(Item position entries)
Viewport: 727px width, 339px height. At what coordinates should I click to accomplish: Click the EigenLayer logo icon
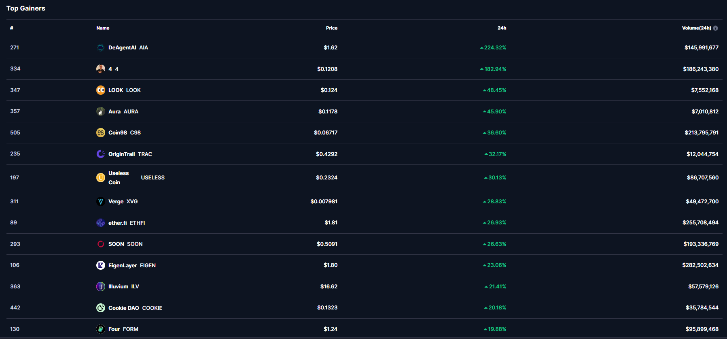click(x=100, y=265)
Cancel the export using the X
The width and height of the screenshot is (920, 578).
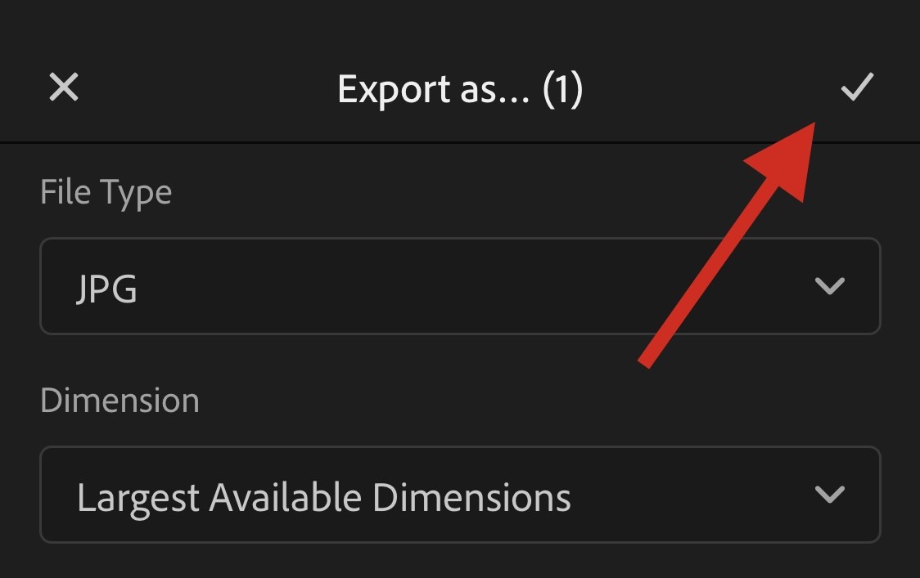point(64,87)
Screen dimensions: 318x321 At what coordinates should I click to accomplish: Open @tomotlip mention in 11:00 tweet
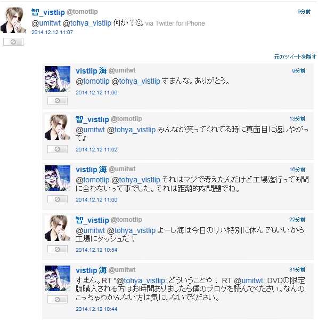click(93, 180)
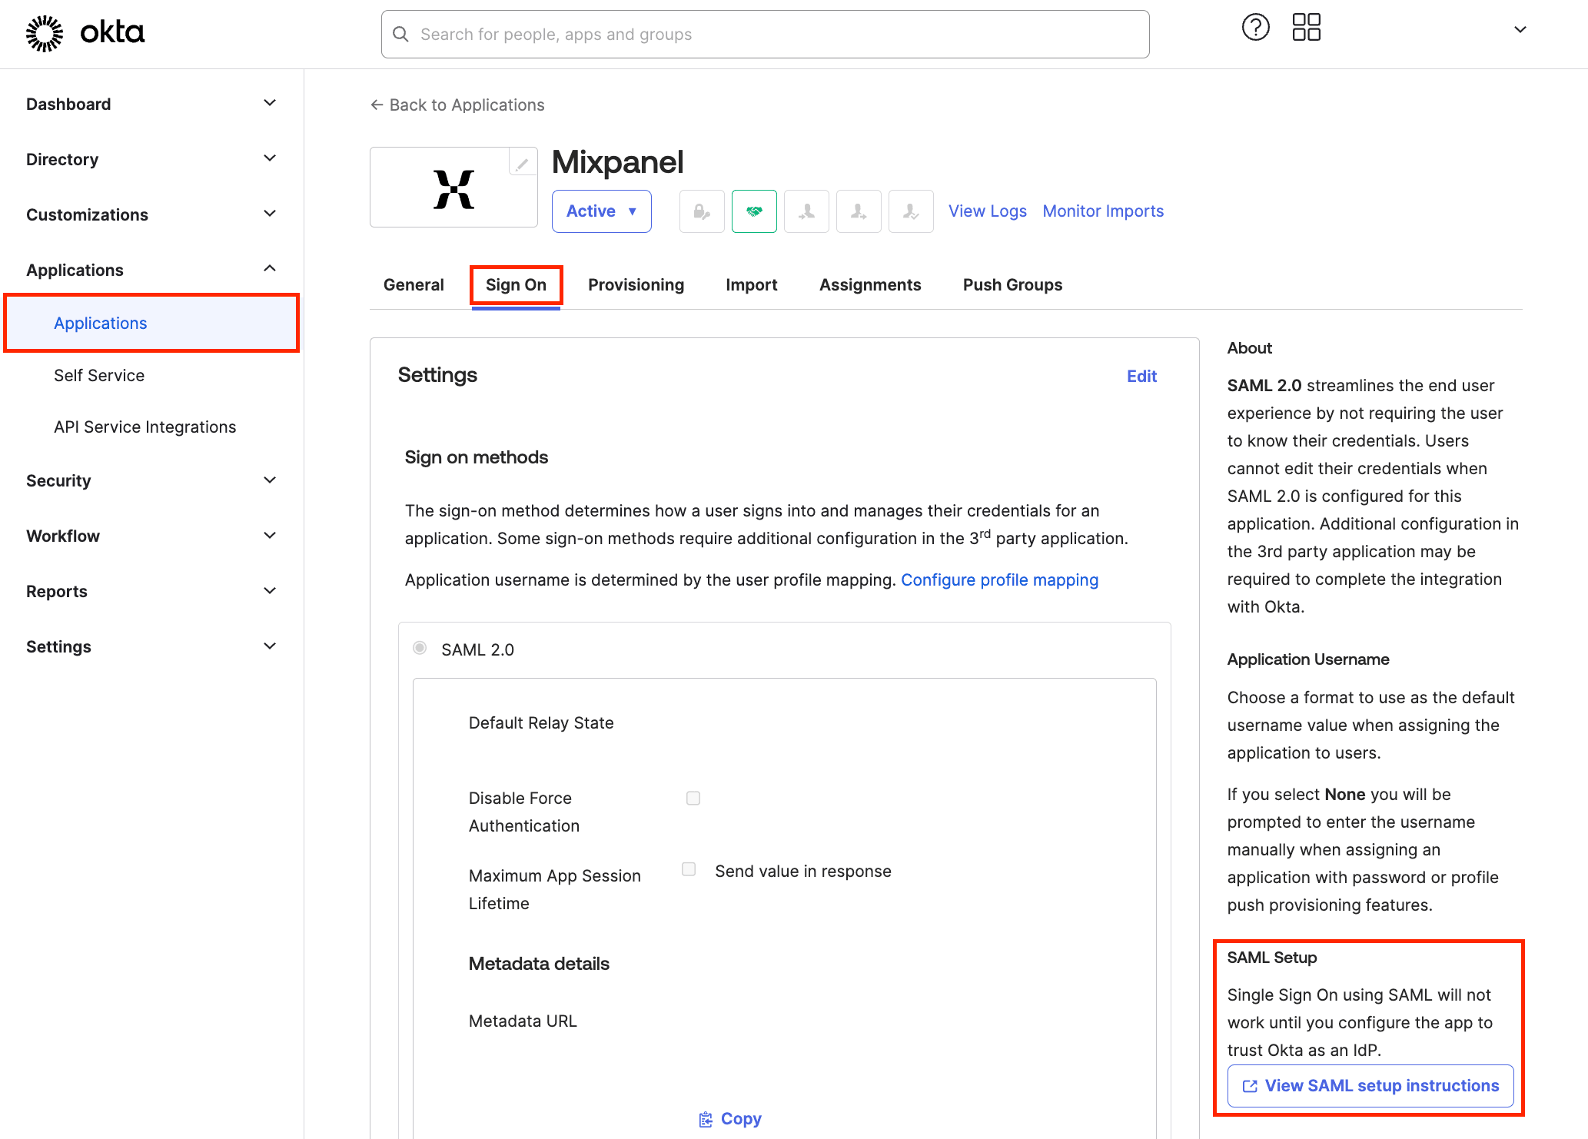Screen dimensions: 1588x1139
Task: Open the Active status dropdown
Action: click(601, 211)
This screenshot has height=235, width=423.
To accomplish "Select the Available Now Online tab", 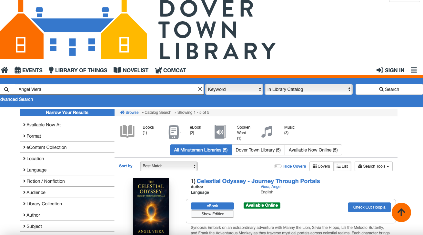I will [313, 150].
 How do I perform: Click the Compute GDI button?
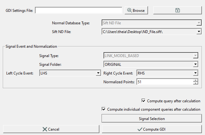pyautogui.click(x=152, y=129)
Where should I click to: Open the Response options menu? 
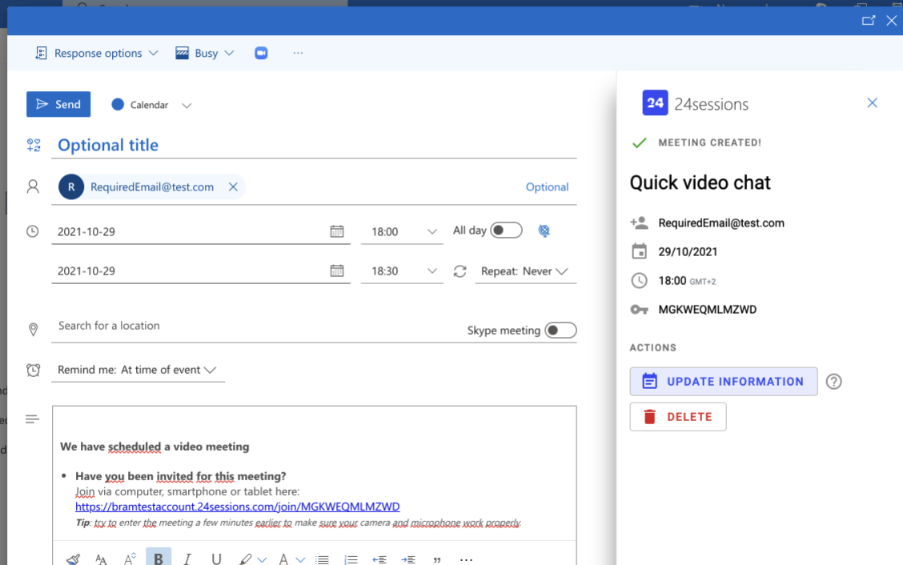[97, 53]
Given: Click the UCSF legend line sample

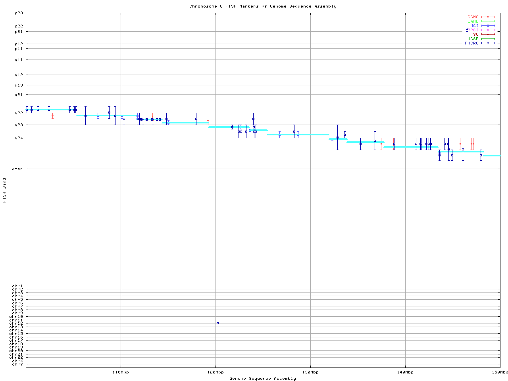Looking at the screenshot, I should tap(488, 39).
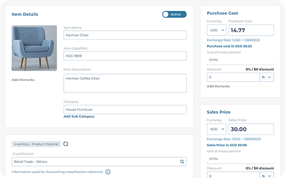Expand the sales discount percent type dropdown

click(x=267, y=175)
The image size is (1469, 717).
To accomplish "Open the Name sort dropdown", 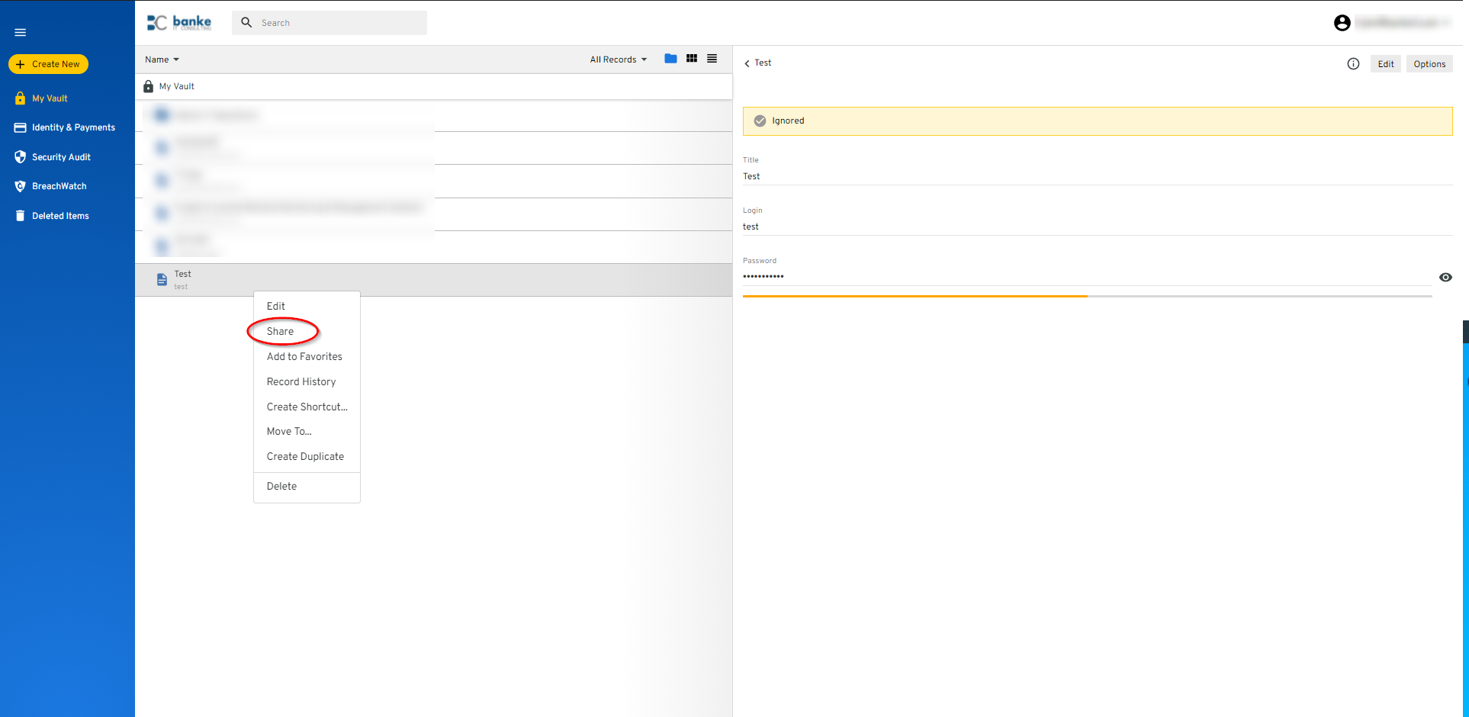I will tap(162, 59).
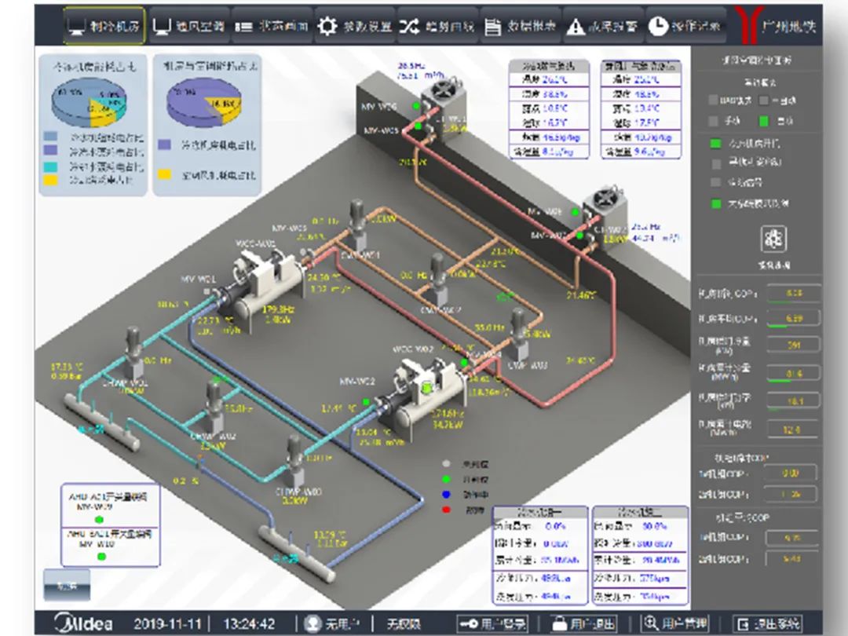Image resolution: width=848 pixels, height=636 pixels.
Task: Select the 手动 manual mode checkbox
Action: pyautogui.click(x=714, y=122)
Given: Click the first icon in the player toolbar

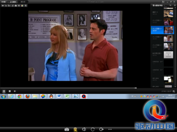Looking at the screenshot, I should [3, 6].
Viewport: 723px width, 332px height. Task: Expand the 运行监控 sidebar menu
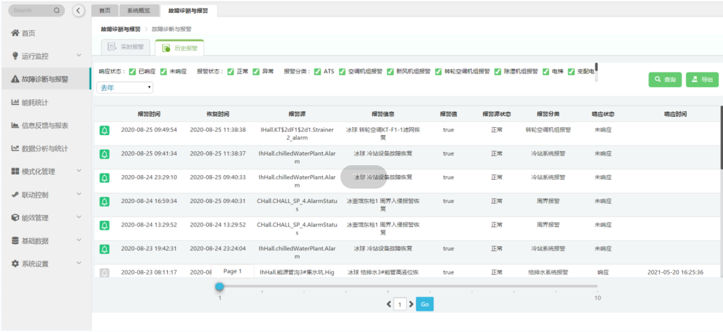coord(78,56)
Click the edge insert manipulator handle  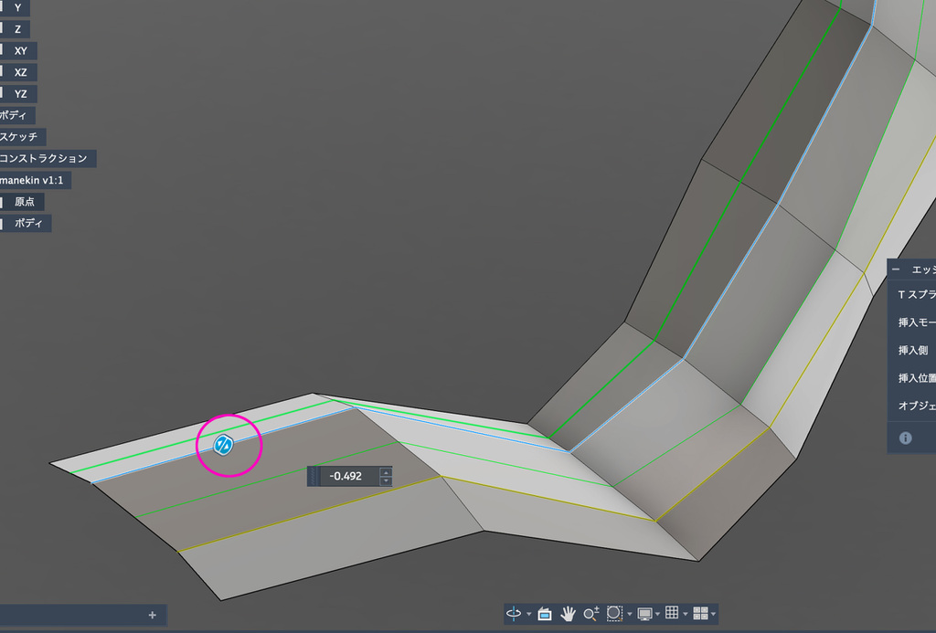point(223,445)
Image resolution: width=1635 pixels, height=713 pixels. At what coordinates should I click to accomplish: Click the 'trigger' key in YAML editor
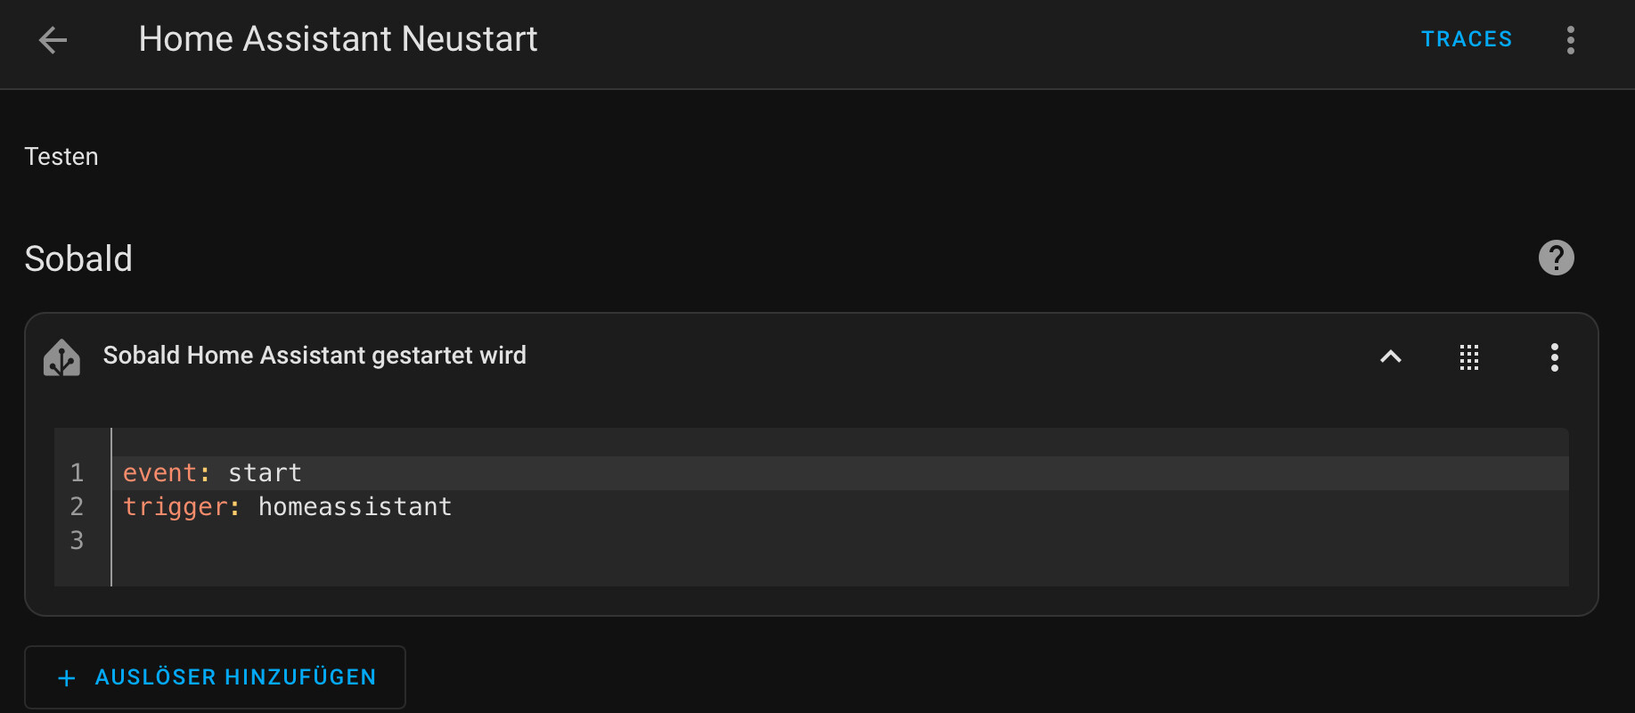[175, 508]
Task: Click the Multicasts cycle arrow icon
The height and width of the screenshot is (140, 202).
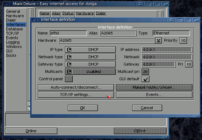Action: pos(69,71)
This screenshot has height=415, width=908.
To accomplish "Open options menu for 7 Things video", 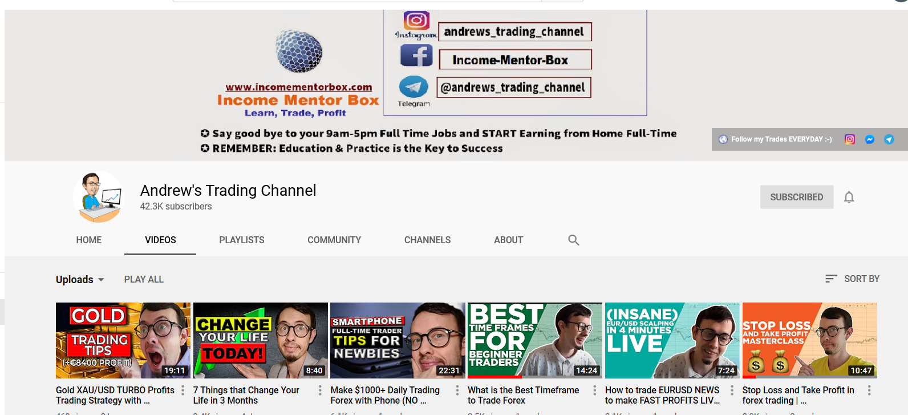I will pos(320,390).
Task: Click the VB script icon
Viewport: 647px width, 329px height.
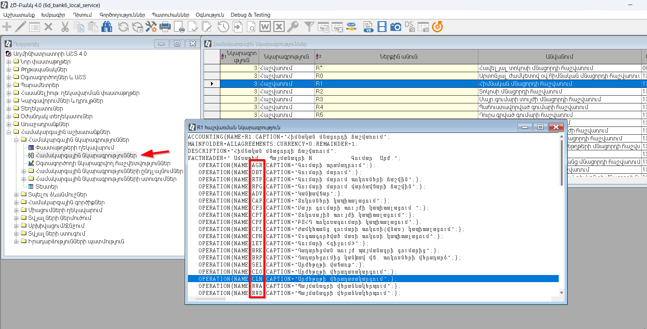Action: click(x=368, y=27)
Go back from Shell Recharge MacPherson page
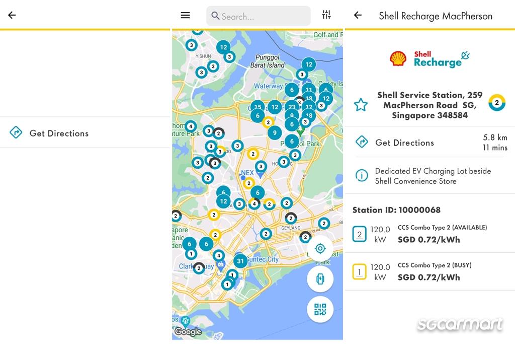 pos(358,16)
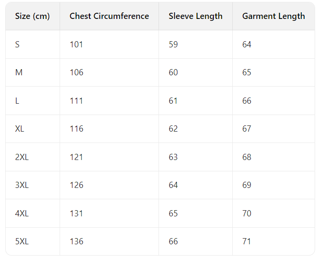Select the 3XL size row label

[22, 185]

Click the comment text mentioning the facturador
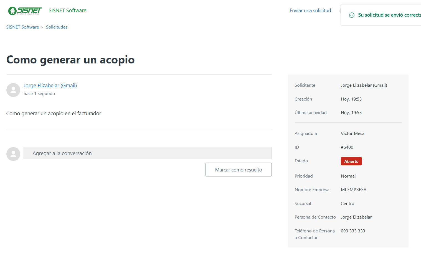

▸ **Exercise details**:
Copy the lines from the line with "Image resolution: width=1635" up to and including the line with "Action: pos(69,71)", renaming "screenshot" to "image" and keeping everything else the same. Leave the pictures out.

▸ **Result of this exercise**:
Image resolution: width=1635 pixels, height=713 pixels. At what coordinates should I click to accomplish: Click the 'trigger' key in YAML editor
[175, 508]
Task: Click the Multicasts cycle arrow icon
The height and width of the image is (140, 202).
Action: pos(69,71)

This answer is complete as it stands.